Le droit des grands-parents d’entretenir des relations avec l’enfant a été consacré par la loi dans l’article 371-4 du code civil : « L’enfant a le droit d’entretenir des relations personnelles avec ses ascendants ».  On notera dans la rédaction du texte que c’est l’enfant qui a le droit de voir ses grands-parents. Le texte pose bien l’idée d’une nécessité de développer des relations entre enfants et grands-parents dans l’intérêt de l’enfant mais il ouvre la porte à des refus par les juridictions d’octroyer un droit de visite aux grands-parents. En réalité, tout est question d’appréciation individuelle au cas par cas par les juges.

Les limites au droit de visite des grands-parents

En cas de séparation, en principe le droit de visite des grands-parents s’exerce dans la période pendant laquelle le parent a l’enfant avec lui. Cependant, il arrive qu’il y ait des ruptures dans les échanges familiaux qui conduisent les grands-parents à initier une procédure leur octroyant un droit à part entière en dehors de celui octroyé au père ou à la mère.

Toutefois, si le grand-parent réside à l’étranger, il se peut que l’enfant puisse être interdit de sortir du territoire à la demande de l’un ou l’autre des parents, ce qui constitue un obstacle à l’exercice effectif du droit de visite du grand- parent, surtout si celui-ci n’est pas en mesure de voyager (pour des raisons financières ou de santé).

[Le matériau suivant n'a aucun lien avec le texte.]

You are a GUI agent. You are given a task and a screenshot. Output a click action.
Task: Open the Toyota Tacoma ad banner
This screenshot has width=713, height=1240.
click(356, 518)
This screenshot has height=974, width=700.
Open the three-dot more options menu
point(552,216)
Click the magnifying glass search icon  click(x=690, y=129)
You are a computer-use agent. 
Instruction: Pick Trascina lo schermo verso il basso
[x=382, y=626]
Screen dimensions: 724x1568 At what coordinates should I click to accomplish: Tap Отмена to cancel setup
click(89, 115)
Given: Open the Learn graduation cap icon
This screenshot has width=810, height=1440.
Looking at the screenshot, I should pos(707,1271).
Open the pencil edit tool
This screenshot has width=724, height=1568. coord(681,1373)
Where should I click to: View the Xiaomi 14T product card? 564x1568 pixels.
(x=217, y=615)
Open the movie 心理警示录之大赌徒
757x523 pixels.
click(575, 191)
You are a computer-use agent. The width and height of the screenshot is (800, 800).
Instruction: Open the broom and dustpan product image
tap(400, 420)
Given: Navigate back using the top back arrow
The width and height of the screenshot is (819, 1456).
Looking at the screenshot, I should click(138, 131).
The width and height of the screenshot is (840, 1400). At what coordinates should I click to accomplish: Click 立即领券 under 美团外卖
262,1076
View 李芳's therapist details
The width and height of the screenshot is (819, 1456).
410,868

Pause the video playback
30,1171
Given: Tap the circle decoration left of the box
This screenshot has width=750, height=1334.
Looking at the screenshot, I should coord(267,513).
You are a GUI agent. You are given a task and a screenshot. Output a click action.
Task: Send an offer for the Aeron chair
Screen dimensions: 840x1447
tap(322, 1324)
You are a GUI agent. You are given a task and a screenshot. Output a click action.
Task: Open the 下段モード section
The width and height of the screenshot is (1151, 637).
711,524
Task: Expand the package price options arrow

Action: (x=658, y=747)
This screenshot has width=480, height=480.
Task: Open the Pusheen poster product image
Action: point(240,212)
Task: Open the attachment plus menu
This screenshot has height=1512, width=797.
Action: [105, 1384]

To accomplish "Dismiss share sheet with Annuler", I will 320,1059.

En pratique, les juges saisis d’une demande de droit de visite des grands-parents vont analyser la situation au regard de l’intérêt supérieur de l’enfant. Si le grand-parent est apte et qu’il n’y a pas d’opposition forte et justifiée de la part de l’enfant à voir ses grands-parents, le droit de visite sera accordé. Une simple mésentente avec les gendres et belles-filles ne devraient donc pas suffire à permettre une rupture totale du lien.

Ceci étant, rien n’étant jamais acquis et mieux vaut prendre conseil auprès d’un avocat avant d’introduire une action en justice (même si la procédure devant le juge aux affaires familiales ne rend pas obligatoire la présence d’un avocat.

A noter: si vous êtes dans cette situation, essayez de recourir d’abord à l’intervention d’un médiateur familial. En cas d’échec, lancez une procédure devant le tribunal de grande instance du lieu de résidence de l’enfant et essayez de vous faire assister d’un avocat. Vous pouvez solliciter l’aide juridictionnelle. Une analyse de vos ressources donnera lieu à une décision vous permettant de bénéficier gratuitement des services d’un avocat ou en payant seulement une partie de ses honoraires (quand l’aide juridictionnelle est partielle).

En tout état de cause, ne baissez pas les bras. L’avenir de vos petits - enfants ne doit pas se construire sans vous!